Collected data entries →
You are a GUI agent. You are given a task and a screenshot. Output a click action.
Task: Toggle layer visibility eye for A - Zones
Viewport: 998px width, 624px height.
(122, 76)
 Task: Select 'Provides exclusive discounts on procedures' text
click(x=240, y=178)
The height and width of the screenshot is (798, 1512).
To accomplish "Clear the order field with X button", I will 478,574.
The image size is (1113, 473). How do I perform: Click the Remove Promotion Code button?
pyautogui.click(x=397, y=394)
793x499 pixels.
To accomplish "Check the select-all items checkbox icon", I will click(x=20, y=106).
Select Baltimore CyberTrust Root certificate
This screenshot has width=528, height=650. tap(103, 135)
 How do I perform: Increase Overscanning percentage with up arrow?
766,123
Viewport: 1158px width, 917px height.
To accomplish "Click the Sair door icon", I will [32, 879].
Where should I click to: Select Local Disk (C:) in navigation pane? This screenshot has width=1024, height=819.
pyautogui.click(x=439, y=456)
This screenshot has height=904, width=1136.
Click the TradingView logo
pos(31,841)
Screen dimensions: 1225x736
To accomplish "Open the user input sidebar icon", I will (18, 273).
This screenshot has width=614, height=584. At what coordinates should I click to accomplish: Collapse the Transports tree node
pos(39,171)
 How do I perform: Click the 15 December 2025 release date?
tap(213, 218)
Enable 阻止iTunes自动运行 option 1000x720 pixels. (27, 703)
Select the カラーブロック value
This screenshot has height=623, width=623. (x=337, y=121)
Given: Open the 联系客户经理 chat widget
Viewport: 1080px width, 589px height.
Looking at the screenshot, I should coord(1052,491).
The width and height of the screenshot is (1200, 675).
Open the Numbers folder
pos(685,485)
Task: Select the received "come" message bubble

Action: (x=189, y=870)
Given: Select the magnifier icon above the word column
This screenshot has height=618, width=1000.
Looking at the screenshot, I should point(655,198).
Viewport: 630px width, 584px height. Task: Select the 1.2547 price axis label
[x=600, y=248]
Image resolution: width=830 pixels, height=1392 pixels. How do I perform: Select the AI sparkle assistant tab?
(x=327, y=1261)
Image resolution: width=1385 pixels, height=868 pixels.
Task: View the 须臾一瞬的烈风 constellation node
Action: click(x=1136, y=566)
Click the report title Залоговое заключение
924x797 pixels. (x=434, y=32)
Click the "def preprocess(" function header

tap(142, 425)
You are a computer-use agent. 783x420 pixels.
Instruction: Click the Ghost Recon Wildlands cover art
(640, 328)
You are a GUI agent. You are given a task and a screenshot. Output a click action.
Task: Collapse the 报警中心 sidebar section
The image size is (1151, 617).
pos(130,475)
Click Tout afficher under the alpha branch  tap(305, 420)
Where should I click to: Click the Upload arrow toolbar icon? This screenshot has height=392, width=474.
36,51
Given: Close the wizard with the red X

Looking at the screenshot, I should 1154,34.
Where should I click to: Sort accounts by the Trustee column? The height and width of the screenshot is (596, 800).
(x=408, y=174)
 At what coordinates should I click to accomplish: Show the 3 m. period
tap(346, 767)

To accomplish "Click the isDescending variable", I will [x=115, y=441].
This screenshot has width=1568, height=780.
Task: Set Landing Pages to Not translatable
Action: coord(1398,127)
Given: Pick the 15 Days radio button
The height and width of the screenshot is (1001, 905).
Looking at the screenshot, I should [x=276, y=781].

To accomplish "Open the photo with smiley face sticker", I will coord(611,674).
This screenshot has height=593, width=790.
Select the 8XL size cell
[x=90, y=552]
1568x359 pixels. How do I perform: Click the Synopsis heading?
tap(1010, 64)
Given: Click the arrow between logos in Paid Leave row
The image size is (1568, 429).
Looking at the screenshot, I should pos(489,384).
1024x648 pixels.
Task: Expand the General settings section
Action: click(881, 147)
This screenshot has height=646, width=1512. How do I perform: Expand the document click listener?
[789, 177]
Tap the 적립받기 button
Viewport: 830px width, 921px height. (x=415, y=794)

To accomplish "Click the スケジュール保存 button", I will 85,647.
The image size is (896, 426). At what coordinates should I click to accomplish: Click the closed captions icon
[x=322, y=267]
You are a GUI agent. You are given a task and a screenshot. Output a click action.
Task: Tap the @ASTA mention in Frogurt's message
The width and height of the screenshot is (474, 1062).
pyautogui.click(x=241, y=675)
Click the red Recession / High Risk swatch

DIRECTIONS → From the line that has "Image resolution: width=830" through the line that has "Click Tout afficher", copy every line exactly as it appears above, and leave out all others.

ANSWER →
Image resolution: width=830 pixels, height=1392 pixels. How do I perform: Select the AI sparkle assistant tab?
(x=327, y=1261)
Image resolution: width=1385 pixels, height=868 pixels.
Task: View the 须臾一瞬的烈风 constellation node
Action: click(x=1136, y=566)
Click the report title Залоговое заключение
924x797 pixels. (x=434, y=32)
Click the "def preprocess(" function header

tap(142, 425)
You are a computer-use agent. 783x420 pixels.
Instruction: Click the Ghost Recon Wildlands cover art
(640, 328)
You are a GUI agent. You are given a task and a screenshot. Output a click action.
Task: Collapse the 报警中心 sidebar section
The image size is (1151, 617).
pos(130,475)
Click Tout afficher under the alpha branch  tap(305, 420)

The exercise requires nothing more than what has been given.